↓↓↓
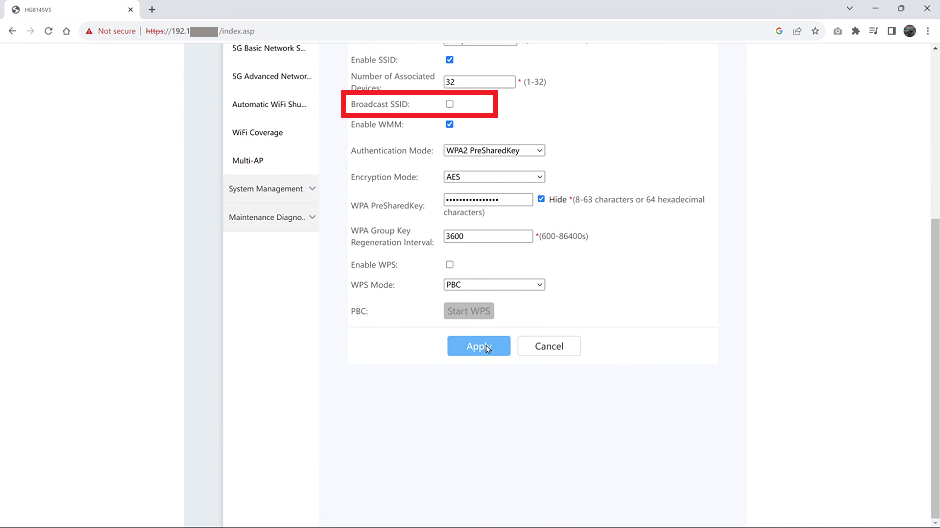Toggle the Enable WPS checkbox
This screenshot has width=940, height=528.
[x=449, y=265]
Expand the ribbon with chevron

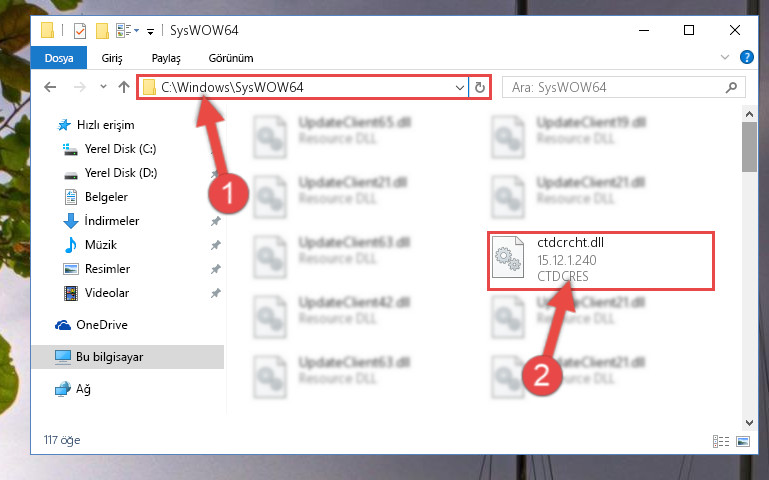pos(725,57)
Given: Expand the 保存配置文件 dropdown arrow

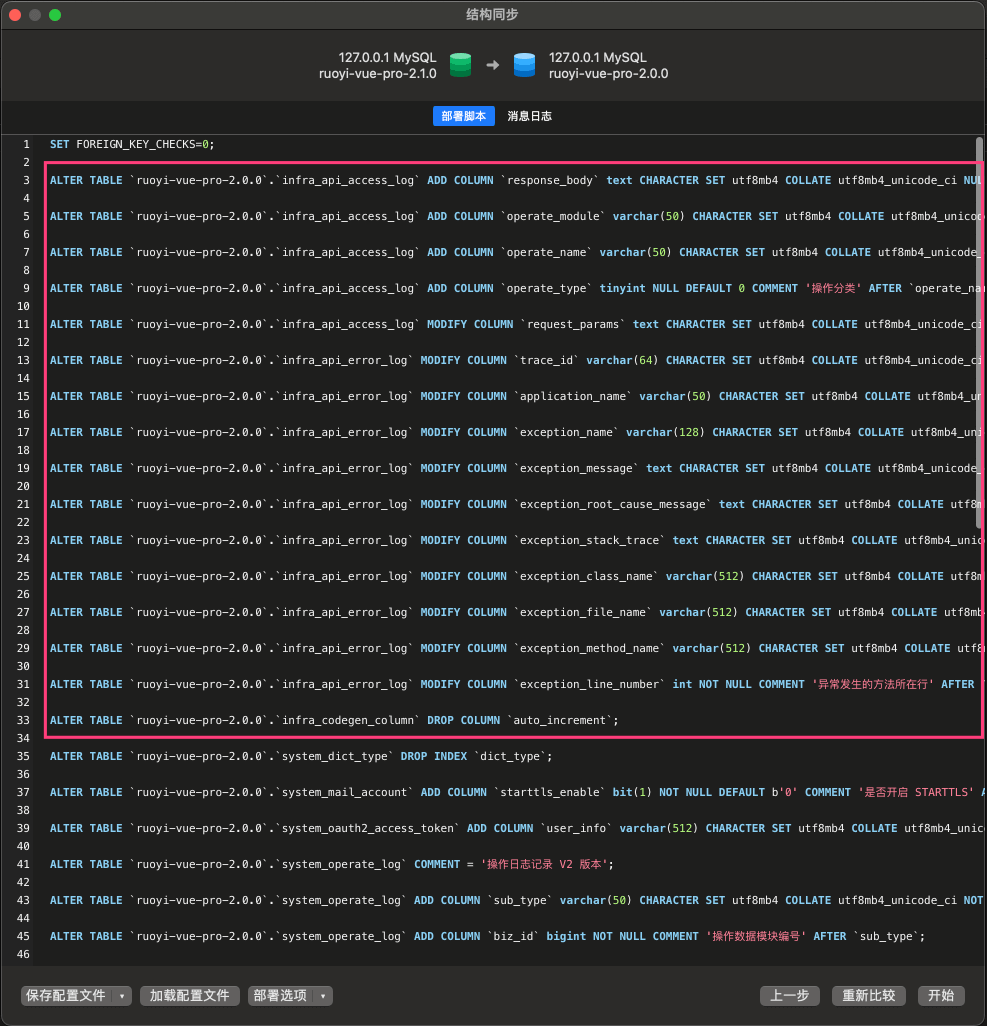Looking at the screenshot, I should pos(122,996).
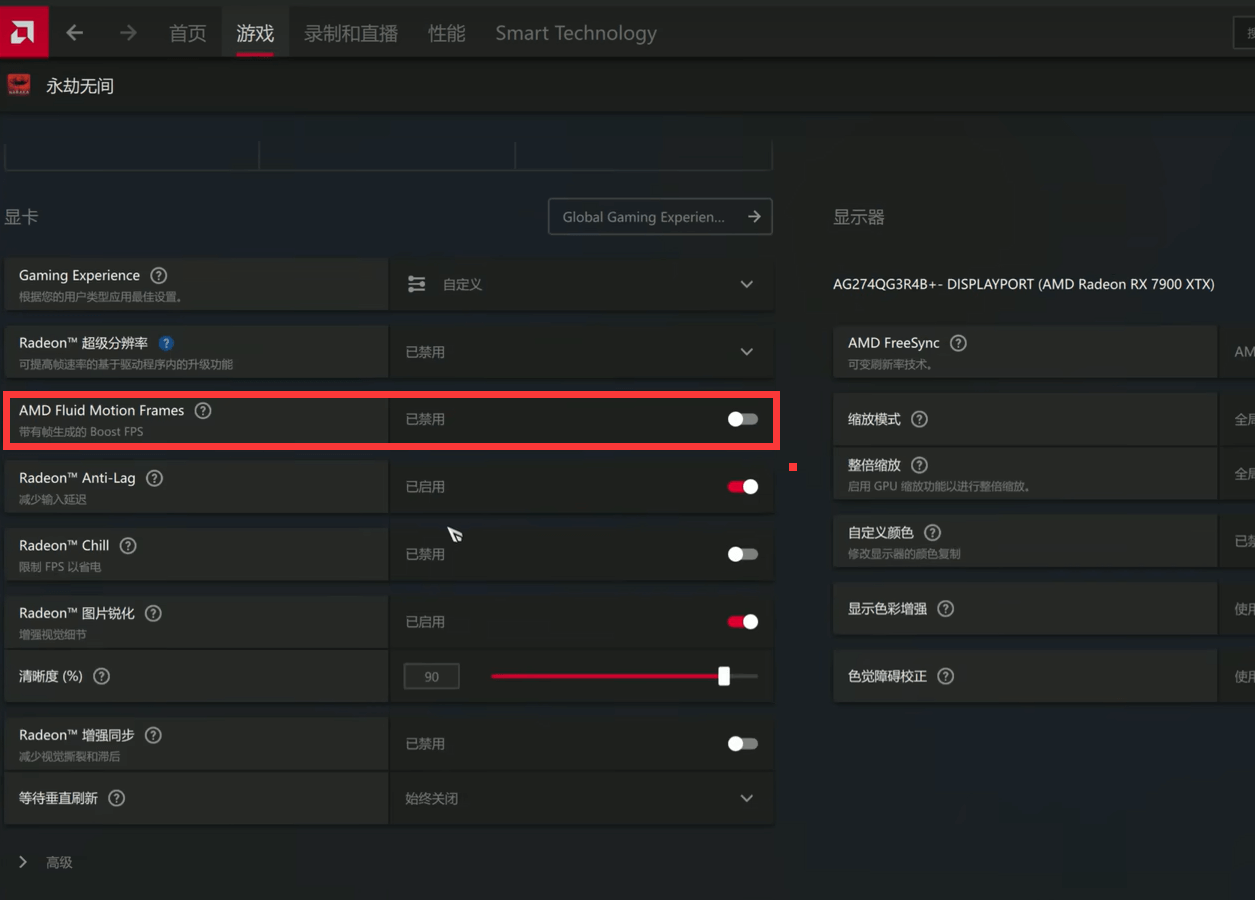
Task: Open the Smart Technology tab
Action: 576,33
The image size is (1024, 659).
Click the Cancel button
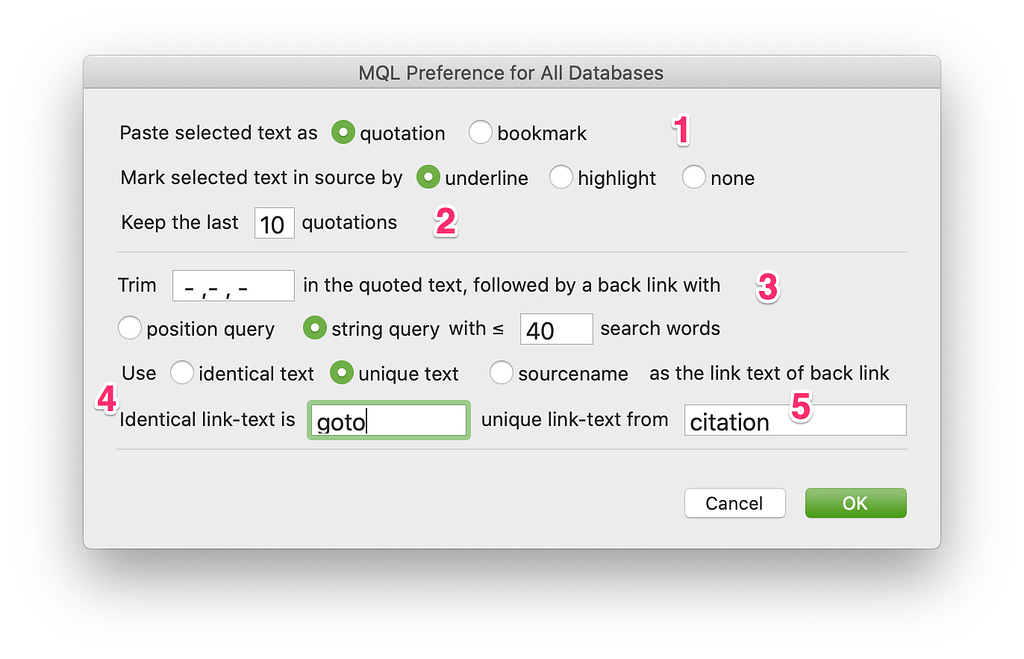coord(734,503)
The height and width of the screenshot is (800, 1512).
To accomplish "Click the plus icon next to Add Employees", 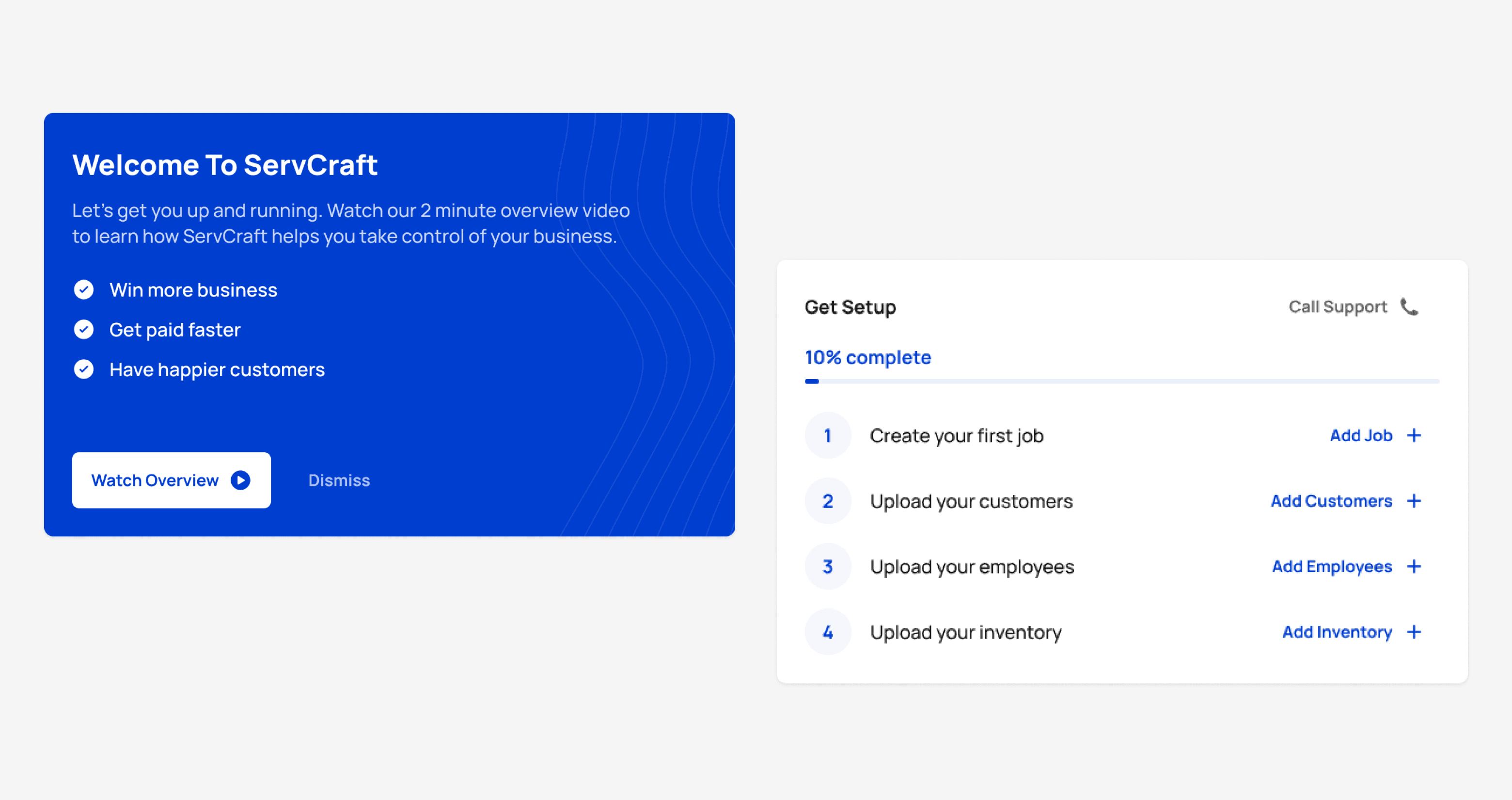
↑↑↑
Exercise task
Write each line of the material above as one string in a JSON list, skipping blank lines, and leave the pictures out.

Worked answer
[
  "Toggle the Enable WPS checkbox",
  "This screenshot has width=940, height=528.",
  "[x=449, y=265]",
  "Expand the ribbon with chevron",
  "pos(725,57)",
  "Given: Expand the 保存配置文件 dropdown arrow",
  "Looking at the screenshot, I should pos(122,996).",
  "Task: Open the Smart Technology tab",
  "Action: 576,33",
  "The image size is (1024, 659).",
  "Click the Cancel button",
  "coord(734,503)",
  "The height and width of the screenshot is (800, 1512).",
  "To accomplish \"Click the plus icon next to Add Employees\", "
]